Conecte-se conosco

Brasil

Pastor vai com filho trans ao cartório realizar alteração de nome: “Realização como pai”

Publicado

em

Aizamarch viajou de um estado para outro para acompanhar o filho na ida ao cartório – Foto: Reprodução/Instagram

Um pastor e advogado foi com o filho trans até um cartório realizar a alteração do nome dele na certidão de nascimento e disse que foi um “sentimento de realização como pai”. A informação é do site Razões Para Acreditar.

Publicidade

O pastor chamado Aizamarch Almeida é o pai de Juno, que por sua vez é trans não-binária (que não se reconhece como homem ou mulher).

Juno se assumiu trans para a família entre dezembro de 2019 e janeiro de 2020. Antes, Juno que era chamado de Júlia, tinha se assumido como lésbica.

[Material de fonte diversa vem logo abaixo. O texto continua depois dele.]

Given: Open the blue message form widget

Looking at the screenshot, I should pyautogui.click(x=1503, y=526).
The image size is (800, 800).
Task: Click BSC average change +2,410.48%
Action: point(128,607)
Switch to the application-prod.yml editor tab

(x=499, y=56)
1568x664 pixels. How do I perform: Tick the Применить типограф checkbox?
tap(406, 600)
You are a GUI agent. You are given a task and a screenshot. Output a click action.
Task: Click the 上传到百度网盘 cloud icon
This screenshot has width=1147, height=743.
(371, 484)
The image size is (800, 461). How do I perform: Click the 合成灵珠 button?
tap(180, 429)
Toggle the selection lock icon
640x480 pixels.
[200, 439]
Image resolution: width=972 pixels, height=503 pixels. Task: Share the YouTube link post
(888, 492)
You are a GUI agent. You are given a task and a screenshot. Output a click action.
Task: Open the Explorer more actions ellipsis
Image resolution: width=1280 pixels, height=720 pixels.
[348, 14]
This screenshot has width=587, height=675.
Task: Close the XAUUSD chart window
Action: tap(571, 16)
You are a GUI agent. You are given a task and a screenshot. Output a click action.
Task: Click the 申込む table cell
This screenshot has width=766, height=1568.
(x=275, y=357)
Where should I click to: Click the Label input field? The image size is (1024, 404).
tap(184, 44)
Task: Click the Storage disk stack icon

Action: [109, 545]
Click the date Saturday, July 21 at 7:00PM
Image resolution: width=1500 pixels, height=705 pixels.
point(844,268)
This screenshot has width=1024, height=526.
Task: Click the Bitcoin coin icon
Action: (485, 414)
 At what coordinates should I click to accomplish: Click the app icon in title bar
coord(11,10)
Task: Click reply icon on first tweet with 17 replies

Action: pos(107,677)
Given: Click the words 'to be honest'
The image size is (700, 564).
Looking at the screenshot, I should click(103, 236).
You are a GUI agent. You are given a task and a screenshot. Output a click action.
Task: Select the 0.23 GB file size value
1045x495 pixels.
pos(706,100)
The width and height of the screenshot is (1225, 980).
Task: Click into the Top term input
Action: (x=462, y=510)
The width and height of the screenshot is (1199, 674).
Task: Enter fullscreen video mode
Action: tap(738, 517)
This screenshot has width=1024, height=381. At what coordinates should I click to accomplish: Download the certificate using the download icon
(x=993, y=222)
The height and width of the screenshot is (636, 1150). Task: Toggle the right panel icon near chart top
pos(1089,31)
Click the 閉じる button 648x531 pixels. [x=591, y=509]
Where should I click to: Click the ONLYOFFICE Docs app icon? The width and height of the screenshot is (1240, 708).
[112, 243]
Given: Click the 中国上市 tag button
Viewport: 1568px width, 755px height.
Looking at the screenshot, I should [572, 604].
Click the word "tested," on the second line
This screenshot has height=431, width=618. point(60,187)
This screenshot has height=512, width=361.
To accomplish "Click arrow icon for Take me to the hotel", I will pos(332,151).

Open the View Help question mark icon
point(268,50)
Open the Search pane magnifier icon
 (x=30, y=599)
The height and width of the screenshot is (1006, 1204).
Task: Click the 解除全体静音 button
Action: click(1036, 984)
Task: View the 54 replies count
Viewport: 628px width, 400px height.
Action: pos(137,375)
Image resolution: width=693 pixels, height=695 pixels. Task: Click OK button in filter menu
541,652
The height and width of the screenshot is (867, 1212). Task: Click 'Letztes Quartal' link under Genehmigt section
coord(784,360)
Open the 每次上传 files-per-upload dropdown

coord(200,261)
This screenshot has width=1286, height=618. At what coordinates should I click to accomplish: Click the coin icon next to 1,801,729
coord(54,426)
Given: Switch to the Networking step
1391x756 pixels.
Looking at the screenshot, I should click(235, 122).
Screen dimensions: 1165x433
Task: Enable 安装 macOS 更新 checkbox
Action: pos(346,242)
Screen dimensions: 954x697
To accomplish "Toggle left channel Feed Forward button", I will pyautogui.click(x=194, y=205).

Mas, o medo e a insegurança fizeram com que Juno levasse dois anos para contar à família que era trans não-binária.

Publicidade

“Liguei para ela questionando a mudança do nome do perfil numa rede social para ‘Juno’, se não era uma identificação com o gênero masculino. Meses depois ela me liga e diz que precisava falar comigo. Foi quando se identificou para mim pela primeira vez como Juno, uma pessoa trans não binária”, lembra o pai.

O pastor lembrou que sentiu uma tristeza muito grande, “pois se erguia uma parede entre ele e seu filho”. Ele conta que sentiu como se estivesse de luto por Júlia, logo tratou de melhorar ainda mais sua relação com a filha depois da decisão.

O pastor que tinha acabado de se mudar para Campina Grande (PB), viajou até Recife (PE) para acompanhar Juno no cartório para fazer a mudança do nome.

Publicidade

“Pra mim foi muito importante, porque me senti apoiado, fortalecido. A segurança para me impor como Juno aumentou. Poderia ter feito tudo sozinho de alguma forma; muitos de nós fazem. Mas nossa solidão não é normal, não pode ser naturalizada”, conta Juno.

“Eu fiz o primeiro registro de nascimento como Júlia, porque era assim que eu o via. Não há erro nisso! Na alteração para Juno era como se eu estivesse dizendo que o aceitava como ele se via, e também não há erro nisso!”, disse Aizamarch.

“Os pais precisam entender que amor não é posse! Deus não nos deu bonecos vazios para enchermos com nossas projeções e frustrações. Ele nos deu filhos (pessoas que terão suas personalidades) para cuidar deles, proteger do mal e criar um ambiente para que eles cresçam livres e dispostos a serem eles mesmos”, disse o pastor Aizamarch.

Segundo o Portal Razões Para Acreditar, o pastor sempre buscou acolher pessoas LGBTQ+ dentro da igreja. Além disso, pretende “cooperar para a conscientização de que o acolhimento começa na família e que ninguém é espelho de adoração a Deus para que o outro só possa adorar a Deus se pensar como si mesmo, agir como si mesmo, ou só adorar se o outro se parecer com ele mesmo”.